* _DATA FOR THIS EXERCISE_:
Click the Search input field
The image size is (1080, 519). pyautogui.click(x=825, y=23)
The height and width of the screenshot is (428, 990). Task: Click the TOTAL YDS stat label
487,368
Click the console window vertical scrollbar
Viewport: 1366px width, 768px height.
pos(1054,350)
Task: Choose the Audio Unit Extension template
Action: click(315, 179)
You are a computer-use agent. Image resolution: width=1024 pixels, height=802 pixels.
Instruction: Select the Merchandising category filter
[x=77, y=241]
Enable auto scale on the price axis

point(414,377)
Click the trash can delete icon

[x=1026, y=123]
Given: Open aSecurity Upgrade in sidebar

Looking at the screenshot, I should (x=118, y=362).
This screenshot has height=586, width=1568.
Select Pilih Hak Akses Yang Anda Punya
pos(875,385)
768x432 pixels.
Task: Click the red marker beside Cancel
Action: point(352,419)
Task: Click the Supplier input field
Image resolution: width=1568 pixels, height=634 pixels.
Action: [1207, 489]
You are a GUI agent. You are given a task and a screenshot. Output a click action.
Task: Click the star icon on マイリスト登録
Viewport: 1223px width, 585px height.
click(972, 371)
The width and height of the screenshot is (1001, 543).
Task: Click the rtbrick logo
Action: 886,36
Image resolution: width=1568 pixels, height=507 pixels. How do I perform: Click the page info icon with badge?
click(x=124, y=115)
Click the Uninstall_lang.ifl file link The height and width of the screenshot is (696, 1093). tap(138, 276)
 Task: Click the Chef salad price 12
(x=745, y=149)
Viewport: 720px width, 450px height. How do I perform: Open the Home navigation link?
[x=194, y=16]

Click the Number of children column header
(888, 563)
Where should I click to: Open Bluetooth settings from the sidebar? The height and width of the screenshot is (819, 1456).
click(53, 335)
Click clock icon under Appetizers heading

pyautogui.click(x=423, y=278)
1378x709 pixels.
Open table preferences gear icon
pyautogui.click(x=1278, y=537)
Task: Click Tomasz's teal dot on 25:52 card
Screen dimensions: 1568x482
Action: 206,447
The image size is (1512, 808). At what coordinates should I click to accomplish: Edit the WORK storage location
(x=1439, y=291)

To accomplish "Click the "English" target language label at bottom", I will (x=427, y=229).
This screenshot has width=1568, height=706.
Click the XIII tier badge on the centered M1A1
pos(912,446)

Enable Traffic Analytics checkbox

* _WHAT IS NEEDED_:
All of the data above should be reproduced verbatim.

* _TASK SOLUTION_:
Click the Search input field
The image size is (1080, 519). pyautogui.click(x=825, y=23)
The height and width of the screenshot is (428, 990). Task: Click the TOTAL YDS stat label
487,368
Click the console window vertical scrollbar
Viewport: 1366px width, 768px height.
pos(1054,350)
Task: Choose the Audio Unit Extension template
Action: click(315, 179)
You are a computer-use agent. Image resolution: width=1024 pixels, height=802 pixels.
Instruction: Select the Merchandising category filter
[x=77, y=241]
Enable auto scale on the price axis

point(414,377)
Click the trash can delete icon

[x=1026, y=123]
Given: Open aSecurity Upgrade in sidebar

Looking at the screenshot, I should (x=118, y=362).
This screenshot has height=586, width=1568.
Select Pilih Hak Akses Yang Anda Punya
pos(875,385)
768x432 pixels.
Task: Click the red marker beside Cancel
Action: point(352,419)
Task: Click the Supplier input field
Image resolution: width=1568 pixels, height=634 pixels.
Action: [1207, 489]
You are a GUI agent. You are given a task and a screenshot. Output a click action.
Task: Click the star icon on マイリスト登録
Viewport: 1223px width, 585px height.
click(972, 371)
The width and height of the screenshot is (1001, 543).
Task: Click the rtbrick logo
Action: 886,36
Image resolution: width=1568 pixels, height=507 pixels. How do I perform: Click the page info icon with badge?
click(x=124, y=115)
Click the Uninstall_lang.ifl file link The height and width of the screenshot is (696, 1093). tap(138, 276)
 Task: Click the Chef salad price 12
(x=745, y=149)
Viewport: 720px width, 450px height. How do I perform: Open the Home navigation link?
[x=194, y=16]

Click the Number of children column header
(888, 563)
Where should I click to: Open Bluetooth settings from the sidebar? The height and width of the screenshot is (819, 1456).
click(53, 335)
Click clock icon under Appetizers heading

pyautogui.click(x=423, y=278)
1378x709 pixels.
Open table preferences gear icon
pyautogui.click(x=1278, y=537)
Task: Click Tomasz's teal dot on 25:52 card
Screen dimensions: 1568x482
Action: 206,447
The image size is (1512, 808). At what coordinates should I click to accomplish: Edit the WORK storage location
(x=1439, y=291)

To accomplish "Click the "English" target language label at bottom", I will (x=427, y=229).
This screenshot has width=1568, height=706.
Click the XIII tier badge on the centered M1A1
pos(912,446)

Enable Traffic Analytics checkbox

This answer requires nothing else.